GRIECHENLAND, FRANKREICH, ITALIEN: WO GIBT ES EINE IMPFPFLICHT FÜR BESTIMMTE BERUFE?

Einige Länder und Gebiete haben eine Corona-Impfpflicht nur für bestimmte Bevölkerungs- oder Berufsgruppen erlassen.

In Frankreich müssen sich alle Mitarbeiter von Krankenhäusern, Alten- oder Pflegeheimen spätestens bis zum 15. September impfen lassen. Präsident Emmanuel Macron begründete dies in einer Fernsehansprache mit der rapiden Ausbreitung der Delta-Variante des Coronavirus.

Kurz zuvor hatte auch Griechenland eine Impfpflicht angekündigt.
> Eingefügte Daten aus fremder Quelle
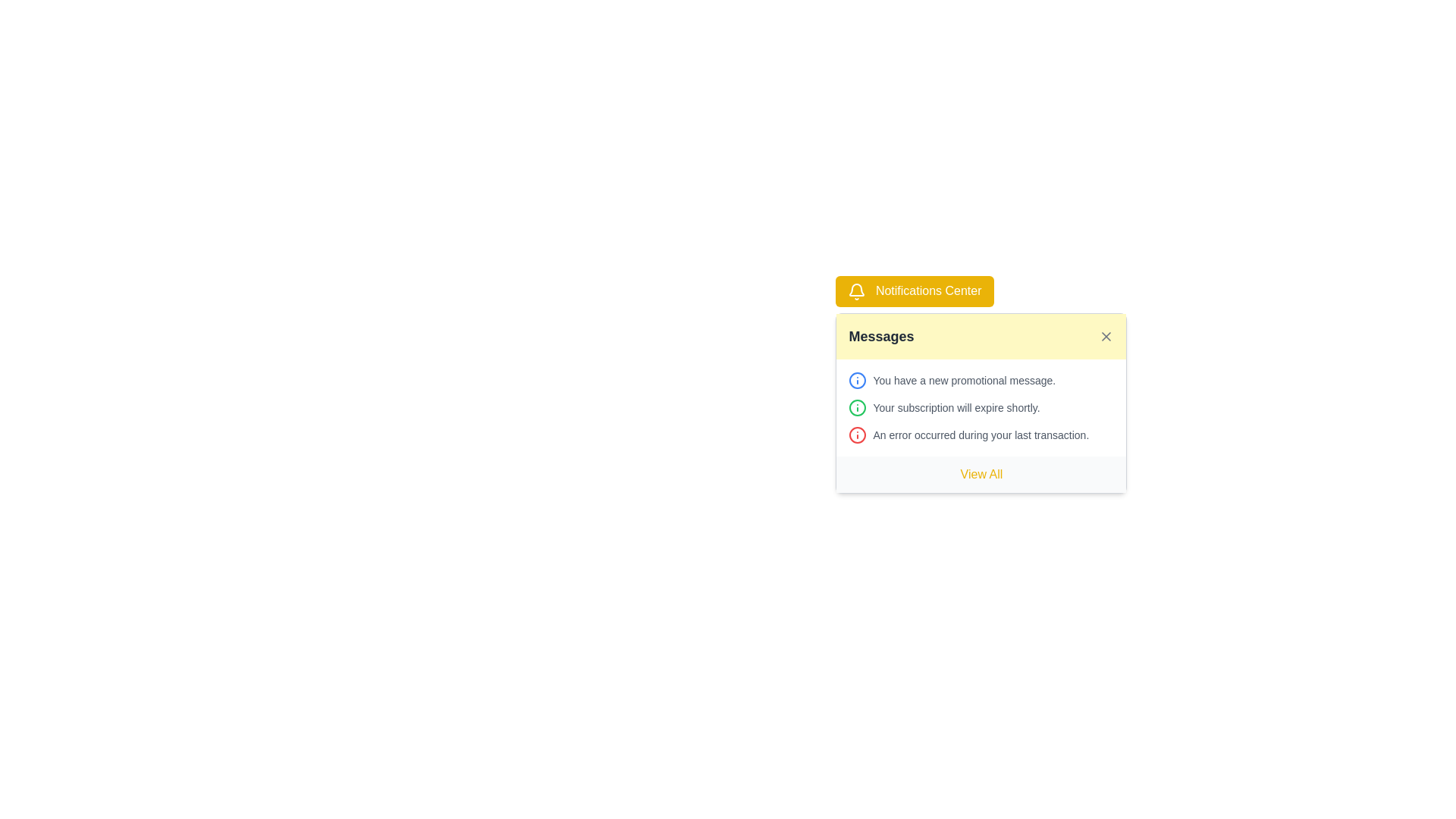 Image resolution: width=1456 pixels, height=819 pixels. Describe the element at coordinates (981, 473) in the screenshot. I see `the interactive button located at the bottom center of the notification card` at that location.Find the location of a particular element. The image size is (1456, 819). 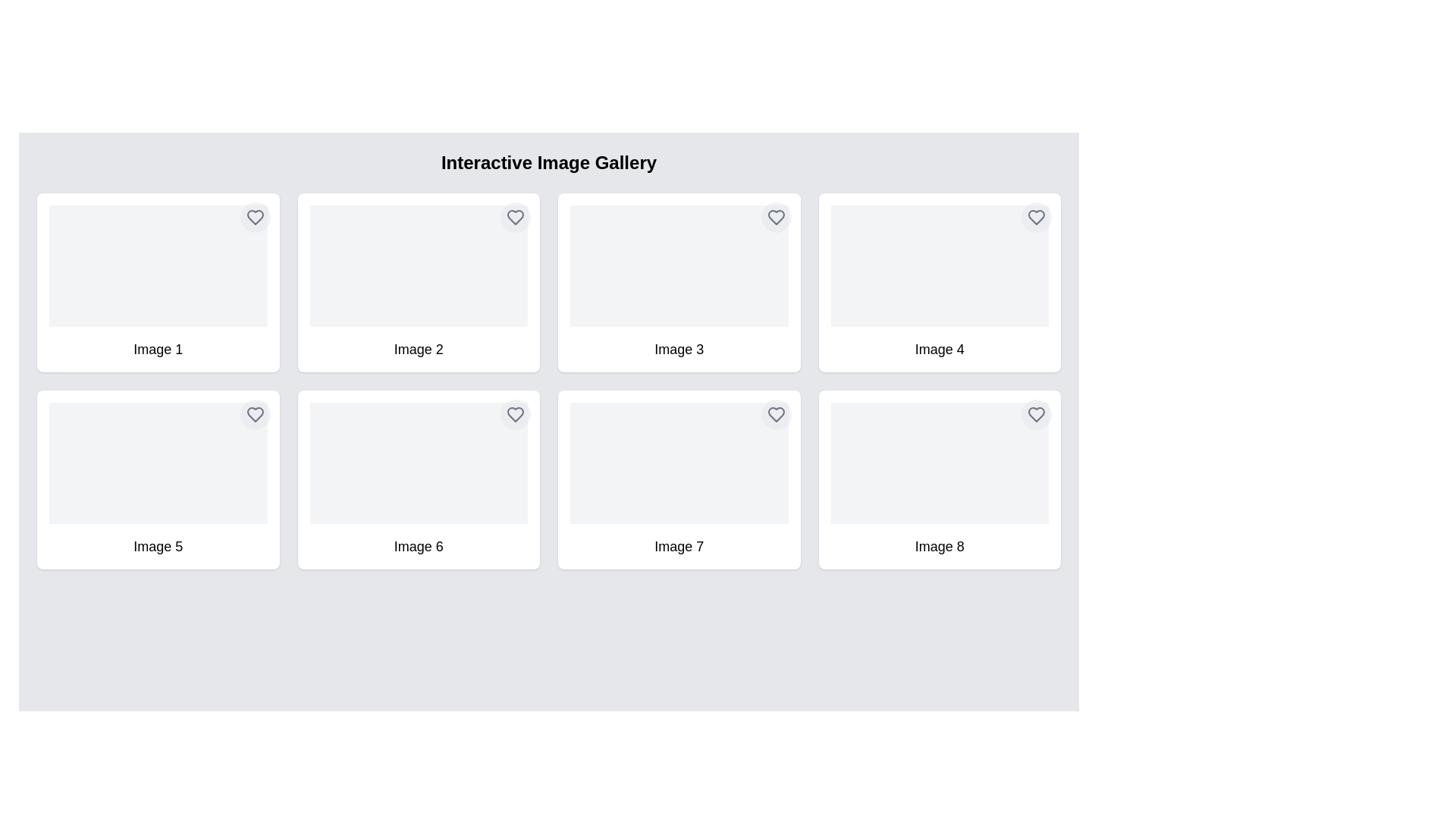

the text label displaying 'Image 7' for copying, which is prominently styled and located under the image placeholder in the seventh position of the gallery grid is located at coordinates (678, 547).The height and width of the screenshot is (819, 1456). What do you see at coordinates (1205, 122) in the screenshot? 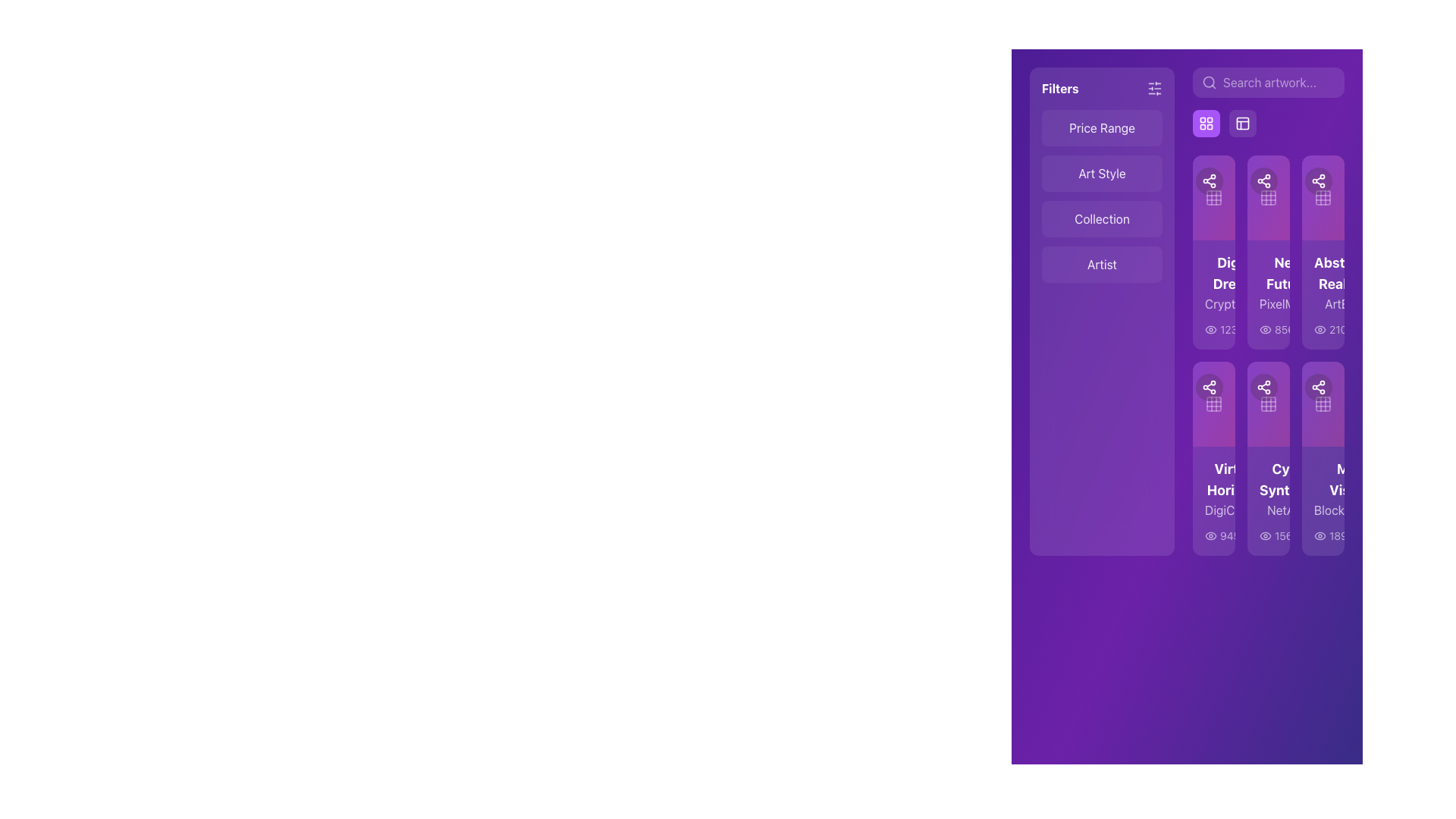
I see `the second interactive button from the left, located at the top section of the panel` at bounding box center [1205, 122].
Nach Angaben von Regierungschef Kyriakos Mitsotakis gilt sie ab Mitte August für Mitarbeiter in Altenheimen und ab dem 1. September für den Gesundheitsbereich.

In Italien sind Ärzte und anderes medizinisches Personal seit dem 25. Mai zur Immunisierung verpflichtet. Anderenfalls droht ihnen ein Verbot, mit Patienten zu arbeiten. Gegen diese Auflage haben rund 300 Betroffene geklagt, für Mittwoch ist eine Gerichtsanhörung dazu geplant.
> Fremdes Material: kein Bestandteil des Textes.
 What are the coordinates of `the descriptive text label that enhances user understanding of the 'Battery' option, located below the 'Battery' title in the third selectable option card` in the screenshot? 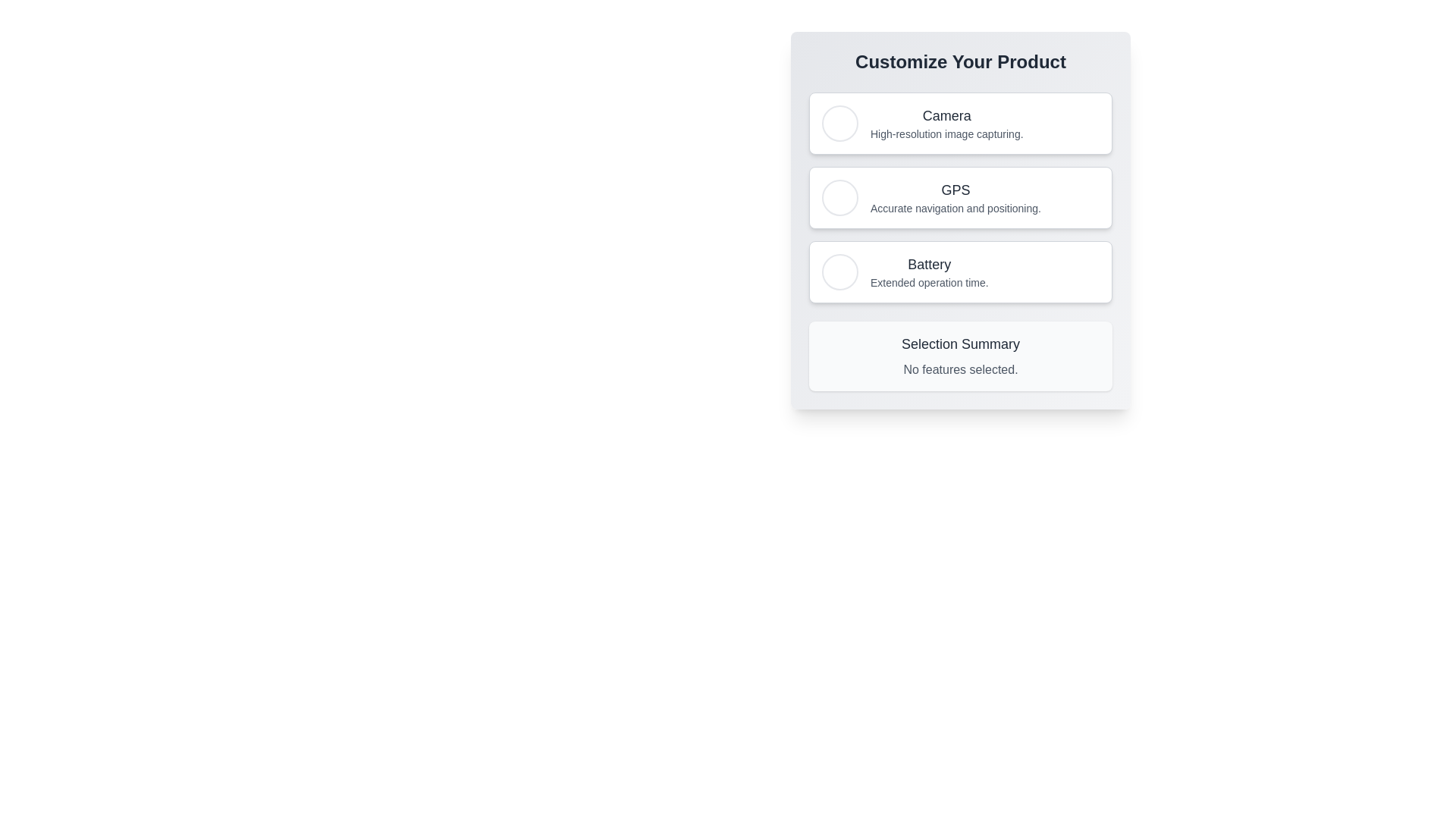 It's located at (928, 283).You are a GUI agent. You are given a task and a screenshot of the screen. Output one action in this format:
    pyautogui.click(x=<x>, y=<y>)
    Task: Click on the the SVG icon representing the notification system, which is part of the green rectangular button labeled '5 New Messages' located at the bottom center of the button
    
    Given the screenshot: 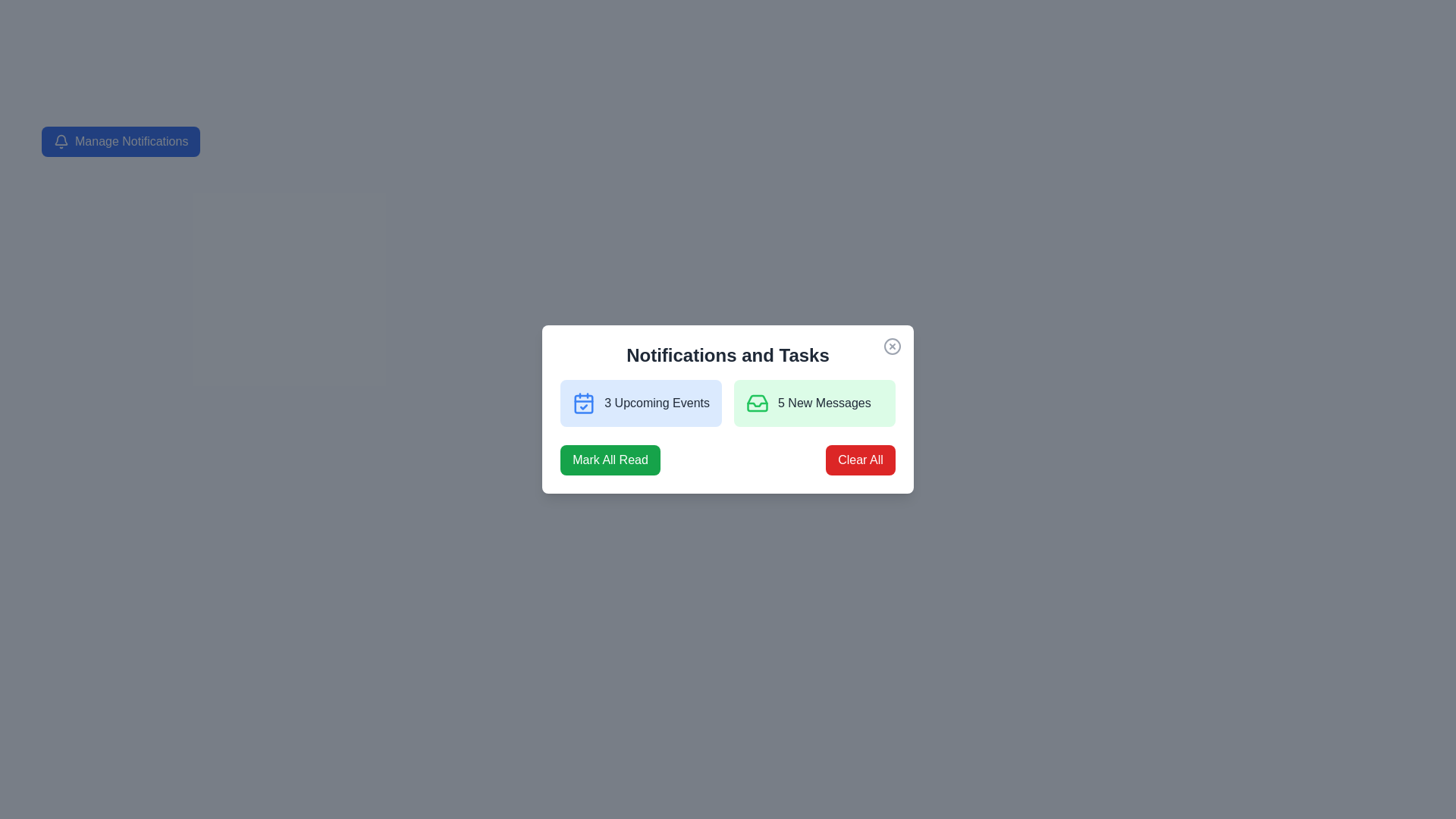 What is the action you would take?
    pyautogui.click(x=757, y=403)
Die britische Regierung teilte am 16. Juni mit, dass alle Mitarbeiter von Seniorenheimen vollständig geimpft sein müssen. Die Impfpflicht gilt somit auch für Friseure und andere Dienstleister sowie freiwillige Helfer. Die Maßnahme muss noch vom Parlament gebilligt werden.

In Russland hat sich Staatschef Wladimir Putin unlängst trotz niedriger Impfrate erneut gegen eine landesweite Impfpflicht gestellt. Der Moskauer Bürgermeister Sergej Sobjanin ordnete aber am 16. Juni eine Art Impfpflicht für den Dienstleistungssektor an. Rund 60 Prozent der Mitarbeiter, also rund zwei Millionen Menschen, müssen bis zum 15. August geimpft sein. In St. Petersburg und anderen Gegenden führten die Behörden ähnliche Auflagen ein.
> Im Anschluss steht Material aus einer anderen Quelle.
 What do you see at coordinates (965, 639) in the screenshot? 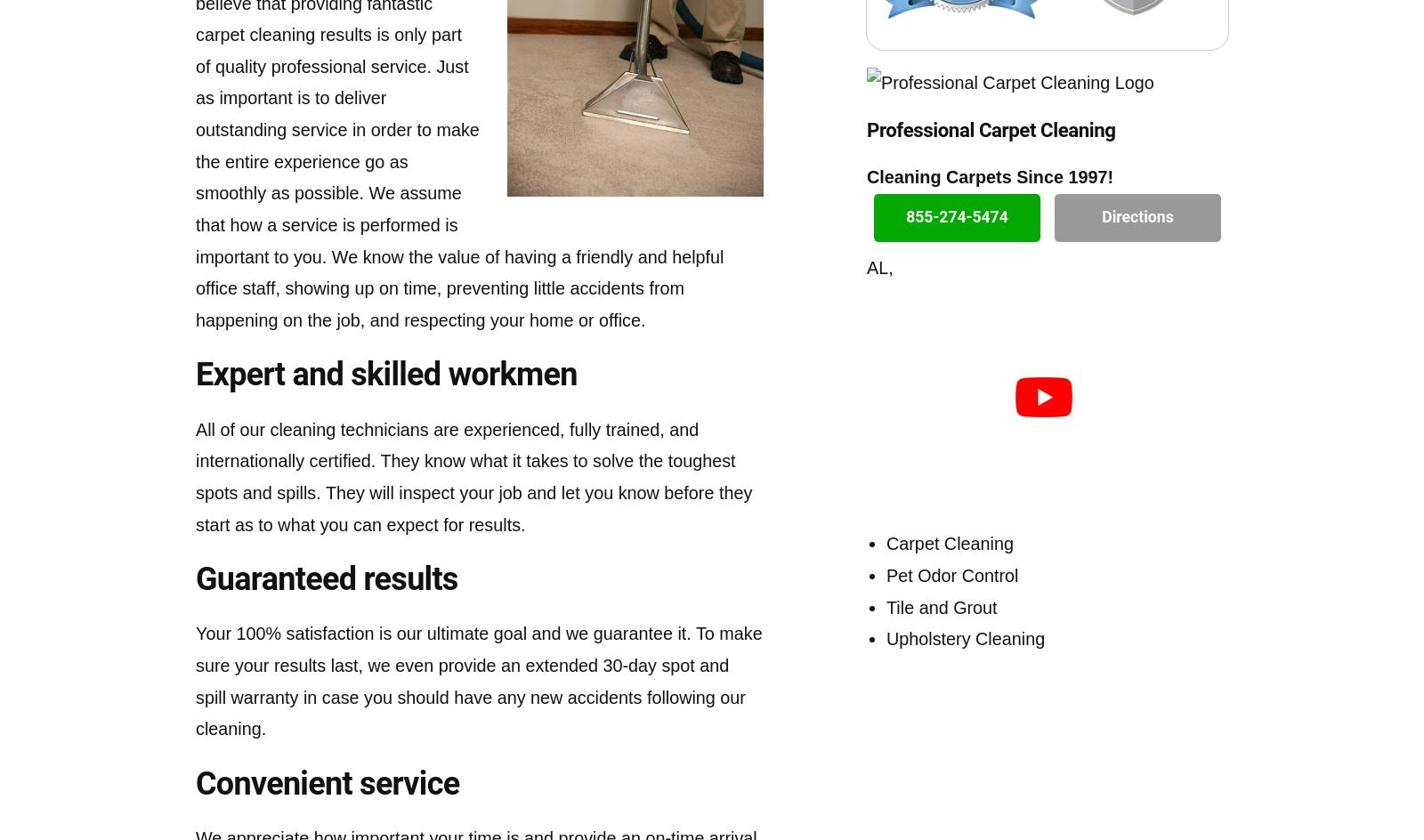
I see `'Upholstery Cleaning'` at bounding box center [965, 639].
Die Entlassung riskieren auch alle Berufssoldaten in Lettland, die bis zum 1. August nicht vollständig geimpft sind.

In den USA gibt es nur vereinzelt Zwangsmaßnahmen: Die kalifornische Stadt San Francisco kündigte Ende Juni an, dass sich ihre rund 35.000 Angestellten impfen lassen müssen, andernfalls drohen disziplinarische Maßnahmen bis hin zur Entlassung. Diese Anforderung tritt jedoch erst in Kraft, wenn die Impfstoffe vollständig zugelassen sind. In Texas hat eines der größten Krankenhäuser über 150 Mitarbeitern gekündigt oder sie bereits entlassen, nachdem sie sich einer Impfung verweigert hatten.

IN WELCHEN LÄNDERN SOLL EINE IMPFPFLICHT EINGEFÜHRT WERDEN?

In einigen Ländern gibt es zwar formal keine allgemeine Impfpflicht, aber die Einschränkungen für Nichtgeimpfte sind so massiv, dass sie einer Verpflichtung sehr nahekommen.

Saudi-Arabien kündigte an, dass ab August nur noch Geimpfte Zutritt zu staatlichen und privaten Einrichtungen, darunter auch Bildungs- und Unterhaltungsstätten, bekommen. Dasselbe gilt für die Nutzung öffentlicher Verkehrsmittel – und die Rückkehr an den Arbeitsplatz.

In Pakistan ist in der Provinz Belutschistan seit dem 1. Juli allen Nicht-Geimpften der Zutritt zu Ämtern, Einkaufszentren und Parks verboten, öffentliche Verkehrsmittel dürfen sie auch nicht nutzen. In der Provinz Sindh erhalten Beamte kein Gehalt mehr, wenn sie die Impfung verweigern. Die Provinz Punjab drohte allen Impfverweigerern, den Telefonanschluss zu kappen.